WORK ORDER: A word-for-word transcription of the listing is all that is needed.

--- DATASET RECORDS Enclosed Below ---

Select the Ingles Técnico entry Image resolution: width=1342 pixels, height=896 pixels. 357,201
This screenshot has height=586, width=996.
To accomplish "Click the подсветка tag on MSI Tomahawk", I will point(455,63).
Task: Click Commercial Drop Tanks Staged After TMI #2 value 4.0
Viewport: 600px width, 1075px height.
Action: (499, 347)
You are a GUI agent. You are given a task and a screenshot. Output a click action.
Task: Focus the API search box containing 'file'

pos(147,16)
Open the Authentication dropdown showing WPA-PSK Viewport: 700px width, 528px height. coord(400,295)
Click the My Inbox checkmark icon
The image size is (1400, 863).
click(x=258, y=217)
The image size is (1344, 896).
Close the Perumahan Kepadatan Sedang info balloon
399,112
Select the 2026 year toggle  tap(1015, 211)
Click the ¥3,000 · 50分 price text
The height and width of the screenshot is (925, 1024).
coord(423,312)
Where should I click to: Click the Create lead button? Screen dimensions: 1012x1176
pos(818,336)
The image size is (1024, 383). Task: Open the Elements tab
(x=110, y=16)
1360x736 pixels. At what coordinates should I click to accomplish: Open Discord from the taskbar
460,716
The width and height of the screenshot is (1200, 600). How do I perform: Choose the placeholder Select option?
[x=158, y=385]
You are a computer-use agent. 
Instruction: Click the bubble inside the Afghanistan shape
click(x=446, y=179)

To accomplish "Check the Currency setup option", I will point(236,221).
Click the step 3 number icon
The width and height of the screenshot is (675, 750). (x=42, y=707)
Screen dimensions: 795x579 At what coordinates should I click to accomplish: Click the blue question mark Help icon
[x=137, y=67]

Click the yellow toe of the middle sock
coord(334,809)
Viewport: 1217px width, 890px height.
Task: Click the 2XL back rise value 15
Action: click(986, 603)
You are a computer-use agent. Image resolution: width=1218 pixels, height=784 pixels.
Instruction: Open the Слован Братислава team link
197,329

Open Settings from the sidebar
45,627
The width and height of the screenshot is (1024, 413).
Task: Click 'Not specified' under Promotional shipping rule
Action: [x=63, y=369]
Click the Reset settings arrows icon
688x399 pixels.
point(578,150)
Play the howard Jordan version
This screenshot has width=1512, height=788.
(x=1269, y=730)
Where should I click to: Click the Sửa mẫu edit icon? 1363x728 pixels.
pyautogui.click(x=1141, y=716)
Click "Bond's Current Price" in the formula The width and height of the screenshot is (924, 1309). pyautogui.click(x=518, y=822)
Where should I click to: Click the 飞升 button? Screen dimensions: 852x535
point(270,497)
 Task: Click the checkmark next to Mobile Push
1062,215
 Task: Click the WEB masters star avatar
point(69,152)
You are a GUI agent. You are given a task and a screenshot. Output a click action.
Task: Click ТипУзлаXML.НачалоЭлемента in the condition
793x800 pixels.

--- End of Enclosed DATASET RECORDS ---

REPLY:
Select the Ingles Técnico entry Image resolution: width=1342 pixels, height=896 pixels. 357,201
This screenshot has height=586, width=996.
To accomplish "Click the подсветка tag on MSI Tomahawk", I will point(455,63).
Task: Click Commercial Drop Tanks Staged After TMI #2 value 4.0
Viewport: 600px width, 1075px height.
Action: (499, 347)
You are a GUI agent. You are given a task and a screenshot. Output a click action.
Task: Focus the API search box containing 'file'

pos(147,16)
Open the Authentication dropdown showing WPA-PSK Viewport: 700px width, 528px height. coord(400,295)
Click the My Inbox checkmark icon
The image size is (1400, 863).
click(x=258, y=217)
The image size is (1344, 896).
Close the Perumahan Kepadatan Sedang info balloon
399,112
Select the 2026 year toggle  tap(1015, 211)
Click the ¥3,000 · 50分 price text
The height and width of the screenshot is (925, 1024).
coord(423,312)
Where should I click to: Click the Create lead button? Screen dimensions: 1012x1176
pos(818,336)
The image size is (1024, 383). Task: Open the Elements tab
(x=110, y=16)
1360x736 pixels. At what coordinates should I click to accomplish: Open Discord from the taskbar
460,716
The width and height of the screenshot is (1200, 600). How do I perform: Choose the placeholder Select option?
[x=158, y=385]
You are a computer-use agent. 
Instruction: Click the bubble inside the Afghanistan shape
click(x=446, y=179)

To accomplish "Check the Currency setup option", I will point(236,221).
Click the step 3 number icon
The width and height of the screenshot is (675, 750). (x=42, y=707)
Screen dimensions: 795x579 At what coordinates should I click to accomplish: Click the blue question mark Help icon
[x=137, y=67]

Click the yellow toe of the middle sock
coord(334,809)
Viewport: 1217px width, 890px height.
Task: Click the 2XL back rise value 15
Action: click(986, 603)
You are a computer-use agent. Image resolution: width=1218 pixels, height=784 pixels.
Instruction: Open the Слован Братислава team link
197,329

Open Settings from the sidebar
45,627
The width and height of the screenshot is (1024, 413).
Task: Click 'Not specified' under Promotional shipping rule
Action: [x=63, y=369]
Click the Reset settings arrows icon
688x399 pixels.
point(578,150)
Play the howard Jordan version
This screenshot has width=1512, height=788.
(x=1269, y=730)
Where should I click to: Click the Sửa mẫu edit icon? 1363x728 pixels.
pyautogui.click(x=1141, y=716)
Click "Bond's Current Price" in the formula The width and height of the screenshot is (924, 1309). pyautogui.click(x=518, y=822)
Where should I click to: Click the 飞升 button? Screen dimensions: 852x535
point(270,497)
 Task: Click the checkmark next to Mobile Push
1062,215
 Task: Click the WEB masters star avatar
point(69,152)
You are a GUI agent. You are given a task and a screenshot. Output a click action.
Task: Click ТипУзлаXML.НачалоЭлемента in the condition
793x800 pixels.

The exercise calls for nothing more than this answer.